The Isle of Man is very different from anywhere else in the British Isles. It doesn’t belong to the UK, or the EU. It’s self-governing, with its own currency, culture and postage stamps. During the first two weeks of June, the place goes motorcycle mad. The T.T. – the world famous motorcycle event – is staged on the island’s mountain circuit.
Castletown Golf Links is located at the southeastern tip of the island, on the rocky Langness Peninsula, better known locally as Fort Island. On a clear day, the distant Cumbrian Mountains can be seen. The peninsula is designated as a Site of Special Scientific Interest, with a number of formally listed ancient monuments, including an Iron Age fort. The triangular headland is bordered on three sides by the Irish Sea and is connected to the mainland by a thin strip of rocks. It’s breathtaking.
Old Tom Morris laid out the course in 1892, partially on the site of the old racecourse. Just before the onset of World War I, Alister MacKenzie carried out improvements to the layout, with the Manchester Guardian reporting that the course had been “reconstructed entirely on modern principles [and] improved almost out of recognition; the holes are of better length and of superior golfing quality… features which were weak have been strengthened [and] there has been a considerable amount of artificial construction work.”
Remarkably, it seems that MacKenzie carried out most,
if not all, of the work remotely from his base in Yorkshire, relying on the
contractor to regularly mail him photographs of what was happening on site.
Philip Mackenzie Ross then made further revisions after World War II to form
the course that’s now in play today.
Castletown is full of natural hazards – wild rough, rocky beaches, gorse and, of course, the wind. The course is laid out high above sea level and, with no sand dunes, there is no protection from the elements. The upside to this are the unrivalled, panoramic views of the Irish Sea. It’s hard to imagine that any other course could possess more coastal frontage than Castletown.
There are many great golf holes, but one of the best, and most memorable, is the par four 17th. The tee-shot must carry across a deep rocky gorge. Try not to let the sea – crashing into the rocks below – disturb your concentration.
Some people draw a parallel between Castletown and Turnberry. Mackenzie Ross is certainly a common denominator, as is the dramatic rocky coastline. Turnberry is perhaps a sterner test, but Castletown is thrilling, dramatic and genuine value for money.

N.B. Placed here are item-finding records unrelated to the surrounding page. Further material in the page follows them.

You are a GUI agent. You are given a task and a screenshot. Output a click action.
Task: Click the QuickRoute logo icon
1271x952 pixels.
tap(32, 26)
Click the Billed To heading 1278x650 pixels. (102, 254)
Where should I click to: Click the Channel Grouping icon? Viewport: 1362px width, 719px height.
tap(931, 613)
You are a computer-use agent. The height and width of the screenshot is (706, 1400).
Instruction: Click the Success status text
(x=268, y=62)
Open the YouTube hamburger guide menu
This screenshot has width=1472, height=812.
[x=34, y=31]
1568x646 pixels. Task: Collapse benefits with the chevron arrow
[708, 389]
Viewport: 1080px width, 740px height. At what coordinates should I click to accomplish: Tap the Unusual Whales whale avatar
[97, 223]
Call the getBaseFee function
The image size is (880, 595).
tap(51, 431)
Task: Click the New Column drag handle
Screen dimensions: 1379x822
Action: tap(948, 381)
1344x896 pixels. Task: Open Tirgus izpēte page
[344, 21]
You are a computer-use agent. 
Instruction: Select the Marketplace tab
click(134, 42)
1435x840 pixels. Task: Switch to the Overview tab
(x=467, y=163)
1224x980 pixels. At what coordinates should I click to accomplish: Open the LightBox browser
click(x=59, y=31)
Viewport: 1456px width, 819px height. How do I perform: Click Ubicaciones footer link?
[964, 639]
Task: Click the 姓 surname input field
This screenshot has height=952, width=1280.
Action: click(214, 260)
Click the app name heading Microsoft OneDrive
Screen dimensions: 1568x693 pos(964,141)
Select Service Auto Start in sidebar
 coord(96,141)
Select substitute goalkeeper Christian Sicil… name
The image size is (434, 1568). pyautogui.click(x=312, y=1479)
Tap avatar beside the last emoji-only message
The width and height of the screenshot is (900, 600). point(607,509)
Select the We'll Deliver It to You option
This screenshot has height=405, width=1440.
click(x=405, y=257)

If Castletown Golf Links were in Scotland it would be easily a top 100 course. I couldn't believe how good the course is, the layout is fantastic, and the tee shot on the 17th is something that feels like it belongs on the Monterrey Peninsula (minus the weather). So many holes hug the coast, and the ones that don't are still loads of fun. Between fun elevation changes, changing hole directions, and cleverly placed bunkers, Castletown is definitely a fantastic course that doesn't get nearly enough recognition. Nobody will say it's the most challenging course, but it is easily one of the most fun I've played. If you are ever on the Isle of Man go and play Castletown Golf Links, you will not regret it.